The problem, Johnson said, was that BET was the only game in town. “We got all of the praise and all of the damnation because we were the only ones. I was criticized for not delivering what the market considered to be the appropriate content for a nation of black Americans crying out for positive content. But positive is in the eyes of the beholder. It wasn’t my responsibility to be the guy.”

The Internet, Johnson said, is different. “There will never be the only one with the Internet.”

After Johnson exited BET in 2005, he formed investment companies with diverse interests. He led the group that put together the Charlotte Bobcats professional basketball team. Johnson’s lodging trust bought and manages hotels.

Six years ago, he started Our Stories Films, an effort to give movie-making opportunities to minorities shut out by the major Hollywood studios. The label has released two films in an alliance with Weinstein Co., including last year’s profitable “Jumping the Broom.”

Nearly two years ago, Johnson formed another investment group to acquire media companies. It will use about $140 million in capital the group raised to buy Acorn Media in Maryland and independent distributor Image Entertainment in Los Angeles.

Acorn Media, which began as a documentary film production and distribution business, is now a leading distributor of British television programming in the U.S. and Canada, including a library of Agatha Christie films and fitness videos. The deal gives Acorn shareholders nearly $105 million for their equity.

Investors in Image Entertainment, which has had a troubled financial history but boasts a library of more than 3,700 titles, including “Time Bandits” and “The Witches of Oz,” will receive $22.6 million. Image Chief Executive Ted Green plans to stay on to run the new company, which is expected to generate about $240 million this year in revenue. The new company is being valued at about $194 million, according to regulatory filings.

No longer on Forbes’ list of billionaires, Johnson splits his time among West Palm Beach, Fla.; Charlotte, N.C.; and Bethesda, Md. He will retain an 11 percent interest, making him the largest individual shareholder of RLJ Entertainment.

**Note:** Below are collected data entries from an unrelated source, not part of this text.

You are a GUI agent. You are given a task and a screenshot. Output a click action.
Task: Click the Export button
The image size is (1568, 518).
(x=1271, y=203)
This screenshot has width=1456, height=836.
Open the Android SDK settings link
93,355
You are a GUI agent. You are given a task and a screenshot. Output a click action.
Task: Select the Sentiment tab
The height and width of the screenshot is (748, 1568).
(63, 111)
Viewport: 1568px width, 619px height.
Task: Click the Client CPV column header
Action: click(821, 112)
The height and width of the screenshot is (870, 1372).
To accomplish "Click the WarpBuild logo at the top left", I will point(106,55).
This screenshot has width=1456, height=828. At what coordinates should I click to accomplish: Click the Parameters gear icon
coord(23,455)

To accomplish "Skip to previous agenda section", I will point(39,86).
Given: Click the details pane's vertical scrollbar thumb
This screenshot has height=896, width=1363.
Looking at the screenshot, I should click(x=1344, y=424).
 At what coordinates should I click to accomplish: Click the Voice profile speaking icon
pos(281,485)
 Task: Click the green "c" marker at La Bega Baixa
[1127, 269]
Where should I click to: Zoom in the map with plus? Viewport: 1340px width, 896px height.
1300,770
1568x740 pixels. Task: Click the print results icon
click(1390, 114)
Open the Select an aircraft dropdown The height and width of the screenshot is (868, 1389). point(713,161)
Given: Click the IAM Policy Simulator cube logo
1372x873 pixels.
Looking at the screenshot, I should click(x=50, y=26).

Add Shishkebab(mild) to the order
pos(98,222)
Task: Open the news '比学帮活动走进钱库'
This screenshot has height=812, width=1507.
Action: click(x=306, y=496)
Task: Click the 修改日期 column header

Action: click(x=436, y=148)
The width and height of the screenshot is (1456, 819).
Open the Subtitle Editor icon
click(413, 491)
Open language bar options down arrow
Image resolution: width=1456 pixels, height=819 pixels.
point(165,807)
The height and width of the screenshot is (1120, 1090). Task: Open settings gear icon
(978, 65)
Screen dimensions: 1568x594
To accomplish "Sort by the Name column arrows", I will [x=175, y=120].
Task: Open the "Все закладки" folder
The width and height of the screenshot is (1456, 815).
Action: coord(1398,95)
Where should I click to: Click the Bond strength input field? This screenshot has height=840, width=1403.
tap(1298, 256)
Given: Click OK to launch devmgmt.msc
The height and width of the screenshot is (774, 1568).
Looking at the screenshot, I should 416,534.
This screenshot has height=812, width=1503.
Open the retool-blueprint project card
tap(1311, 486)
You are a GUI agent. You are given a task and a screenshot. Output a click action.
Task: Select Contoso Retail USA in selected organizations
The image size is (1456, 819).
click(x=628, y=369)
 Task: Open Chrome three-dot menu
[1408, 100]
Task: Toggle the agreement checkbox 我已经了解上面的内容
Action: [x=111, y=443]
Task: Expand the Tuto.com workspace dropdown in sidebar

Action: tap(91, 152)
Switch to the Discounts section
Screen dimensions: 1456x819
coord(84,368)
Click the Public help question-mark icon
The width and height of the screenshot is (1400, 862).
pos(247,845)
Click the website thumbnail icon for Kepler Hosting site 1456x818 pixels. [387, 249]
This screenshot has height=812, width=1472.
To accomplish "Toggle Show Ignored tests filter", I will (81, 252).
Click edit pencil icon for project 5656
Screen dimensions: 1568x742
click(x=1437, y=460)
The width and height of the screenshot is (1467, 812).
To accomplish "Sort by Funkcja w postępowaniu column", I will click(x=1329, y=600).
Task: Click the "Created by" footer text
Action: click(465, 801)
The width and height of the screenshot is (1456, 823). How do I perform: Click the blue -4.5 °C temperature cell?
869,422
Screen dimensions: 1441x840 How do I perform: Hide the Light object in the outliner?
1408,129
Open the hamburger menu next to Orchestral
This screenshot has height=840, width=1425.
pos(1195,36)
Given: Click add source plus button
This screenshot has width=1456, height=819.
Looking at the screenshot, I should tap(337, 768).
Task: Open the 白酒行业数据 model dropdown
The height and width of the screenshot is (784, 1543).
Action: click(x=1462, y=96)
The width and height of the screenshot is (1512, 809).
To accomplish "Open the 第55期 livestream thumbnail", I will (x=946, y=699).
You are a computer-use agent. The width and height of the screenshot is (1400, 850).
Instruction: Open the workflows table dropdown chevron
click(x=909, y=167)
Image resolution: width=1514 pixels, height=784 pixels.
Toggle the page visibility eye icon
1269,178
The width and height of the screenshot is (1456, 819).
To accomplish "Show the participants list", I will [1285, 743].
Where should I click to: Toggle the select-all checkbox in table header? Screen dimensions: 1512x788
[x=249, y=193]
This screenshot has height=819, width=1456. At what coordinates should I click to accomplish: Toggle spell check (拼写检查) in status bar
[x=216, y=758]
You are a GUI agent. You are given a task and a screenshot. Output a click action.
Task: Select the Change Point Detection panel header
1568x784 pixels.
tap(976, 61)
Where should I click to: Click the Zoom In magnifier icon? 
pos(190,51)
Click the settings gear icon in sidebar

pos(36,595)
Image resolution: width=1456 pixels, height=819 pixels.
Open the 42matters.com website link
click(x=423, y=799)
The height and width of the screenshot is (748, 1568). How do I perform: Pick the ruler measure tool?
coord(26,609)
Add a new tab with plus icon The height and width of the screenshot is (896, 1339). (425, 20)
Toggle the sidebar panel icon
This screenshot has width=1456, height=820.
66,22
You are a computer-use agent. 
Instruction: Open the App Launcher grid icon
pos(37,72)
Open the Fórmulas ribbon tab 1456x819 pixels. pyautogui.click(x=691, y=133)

Image investors will hold about 11 percent, and Acorn investors will have 5 percent. Cash from the offering will fund operations and other acquisitions.

Johnson describes himself as “agnostic” about the kind of content RLJ Entertainment will feature. “As long as it is legal and is not porn,” he said. Eventually RLJ may launch a subscription Internet service, for which consumers would pay about $5 a month to see movies made by African-Americans.

“Because I happen to be African-American, I have a deep sensitivity and a financial reason for unlocking that creativity,” Johnson said. “And that creativity generates a lot of money.”